Arménie : l'opposition s'impose
Après une grève générale et des blocages dans tout le pays, le Parti républicain, majoritaire en Arménie, s'est engagé à élire Premier ministre le leader d'opposition Nikol Pachinian, le 8 mai prochain. Une requête que le Parlement avait rejetée jusqu'à mardi. Les éditorialistes soulignent la nécessité d'organiser des élections anticipées et commentent l'attitude de la Russie dans cette crise.
Des élections anticipées ?
Turun Sanomat préconise la tenue de nouvelles élections :
«Même si un nouveau Premier ministre devait être élu mardi, il faudrait organiser des élections le plus vite possible afin de clarifier la situation politique. Après le scrutin, le gouvernement devra sérieusement s'attaquer aux fléaux de la corruption, de la gabegie, du clientélisme et de la pauvreté qui minent le pays - des problèmes qui se sont développés sous Sarkissian. L'économie du pays croît à un rythme soutenu, mais les fruits de la croissance sont confisqués par une poignée d'individus.»
Le regard russe
Dans Eesti Päevaleht, le politologue Karmo Tüür évoque la couverture que la plupart des médias russes font de la crise arménienne :
«La bulle médiatique russe illustre parfaitement la mentalité de l'oppresseur. ... Le peuple arménien est dans la rue. Cela signifie-t-il que le peuple est opposé à la Russie ? Non. ... Le monde de l'oppresseur est manichéen. On est soit avec lui, soit contre lui. ... La liberté intellectuelle et le rejet de l'esclavage y sont inconcevables. Du point de vue de l'oppresseur, les petits Etats, sans parler des individus, n'ont ni la capacité ni le droit moral d'être maîtres de leur destin. Derrière tout cela, on trouve seulement les intérêts de Soros / des juifs / des Illuminati ; la question des droits de l'homme et de la liberté d'opinion n'est qu'un prétexte.»

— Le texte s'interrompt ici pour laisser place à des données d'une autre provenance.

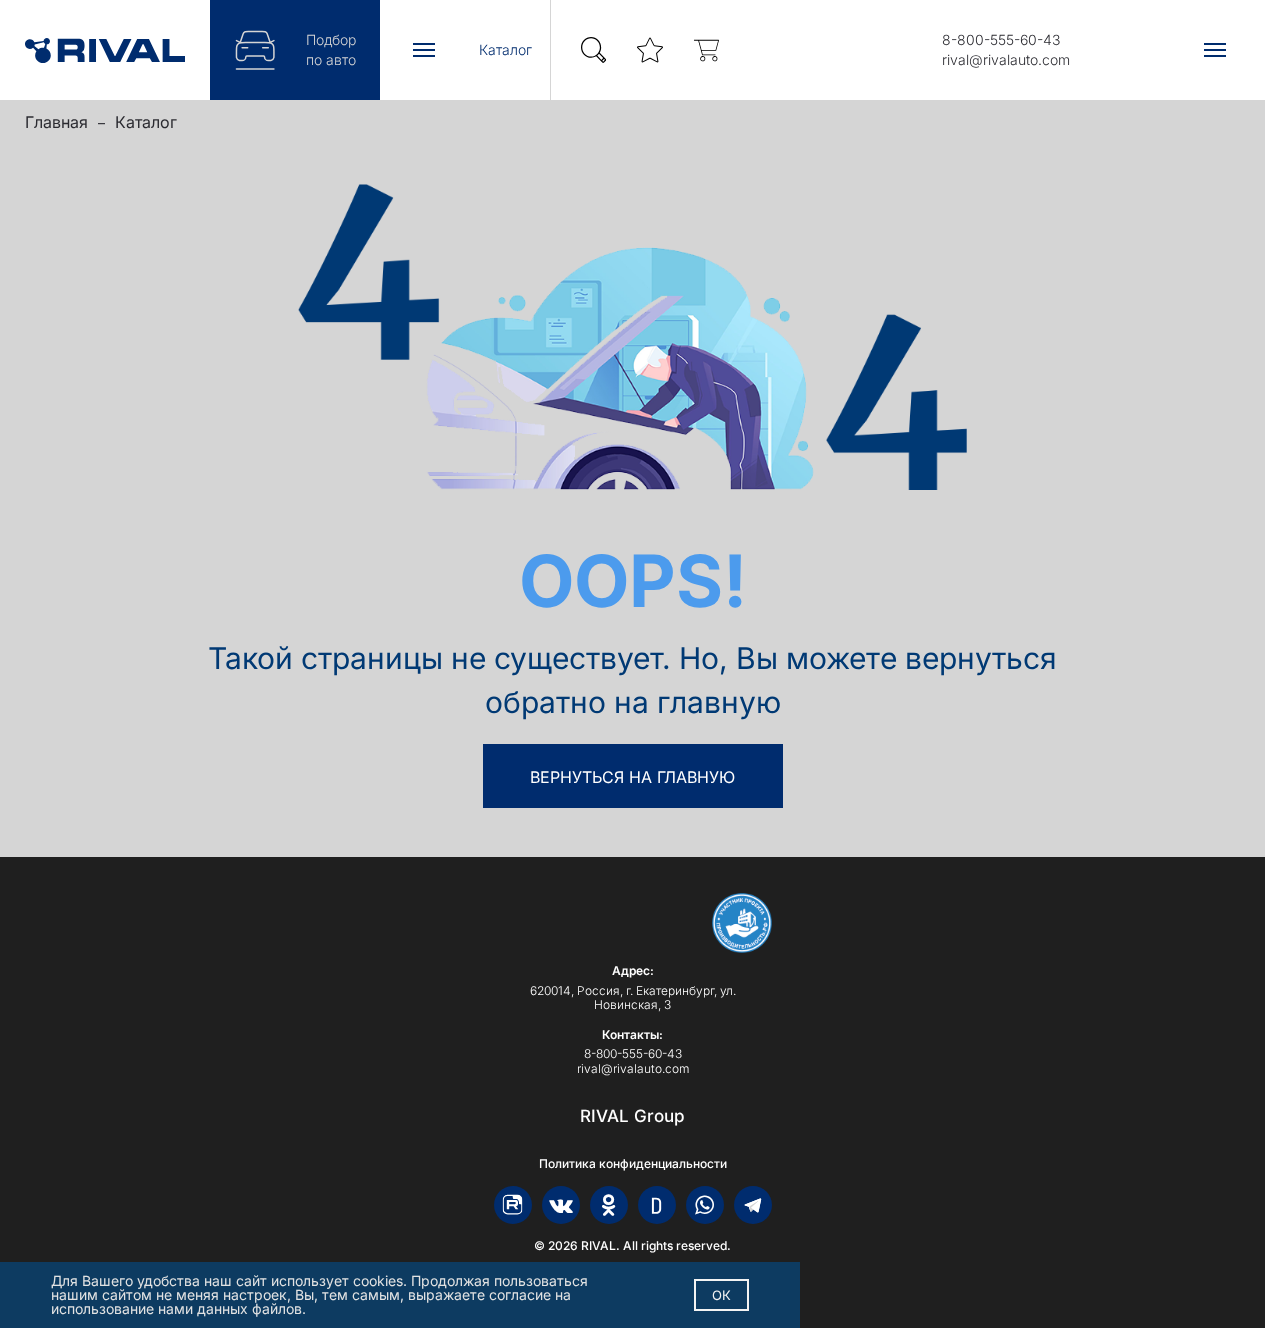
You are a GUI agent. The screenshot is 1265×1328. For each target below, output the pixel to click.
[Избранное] (650, 50)
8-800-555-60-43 (1001, 39)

La Russie ne viendra pas à la rescousse
Les dirigeants arméniens se sont cramponnés au pouvoir, observe Anton Orech dans Ekho Moskvy :
«L'Etat n'admet jamais ses erreurs. Et l'Etat est incapable de comprendre que les gens sont mécontents de lui. A la moindre réticence qui s'exprime, l'Etat trouve toujours une explication - qui n'est toutefois jamais sa propre incompétence. Je parle de l'Arménie, mais il pourrait s'agir de la Russie. De fait, l'Etat est le même partout, seuls les peuples sont différents. L'essentiel est que les évènements en Arménie se déroulent sans effusion de sang. Notre pouvoir idiot ne vient pas en aide au pouvoir idiot de l'Arménie. Avec la grâce hippopotamesque qui est le propre de notre pouvoir idiot, nous perdons à vitesse grand V l'un de nos derniers alliés - peut-être sommes-nous même en train de le transformer en ennemi. »
Dans les pas de la Géorgie ou dans ceux de l’Azerbaïdjan ?
L'Arménie est à la croisée des chemins, peut-on lire sur le portal de la télévision publique LSM :
«Il y a au moins trois scénarios possibles. 1) L'adoption de réformes progressistes, comme dans la Géorgie voisine. 2) Le choix de changements purement cosmétiques, qui n'amélioreront malheureusement en rien le sort du pays. 3) Un 'serrage de vis', suivant le modèle azerbaïdjanais, où la famille du président Aliyev - depuis longtemps déjà - contrôle le pays d'une main de fer. ... Un tournant géopolitique paraît improbable et le leader d'opposition arménien a d'ores et déjà confirmé que l'Etat ne quitterait pas l'orbite de Moscou.»
Le souvenir de Berlin en 1989
Dans Gazeta Wyborcza, la journaliste Anne Applebaum compare la mobilisation des Arméniens aujourd'hui à celle des citoyens de RDA en 1989. A l'époque, Harald Jäger, officier de la Stasi chargé de la surveillance de la frontière intérieure, avait pris la décision déterminante d'ouvrir la frontière aux manifestants :
«C'est l'une des illustrations les plus patentes de la capacité des manifestations de rue à générer parfois un changement politique. Elles peuvent faire appel à un sens moral plus profond, et ainsi persuader les dirigeants à changer de cap, à renoncer à la répression, à cesser d'utiliser la force. J'ai songé à Jäger quand le Premier ministre arménien a annoncé sa démission et surpris son pays. ... Quelle qu'en soit la raison, les manifestations politiques ont fonctionné en Arménie pour la même raison qu'elles ont fonctionné à Berlin en 1989, et à Kiev en 2014 : parce qu'elles ont incité un personnage-clé à remettre en cause la légitimité du régime - son régime.»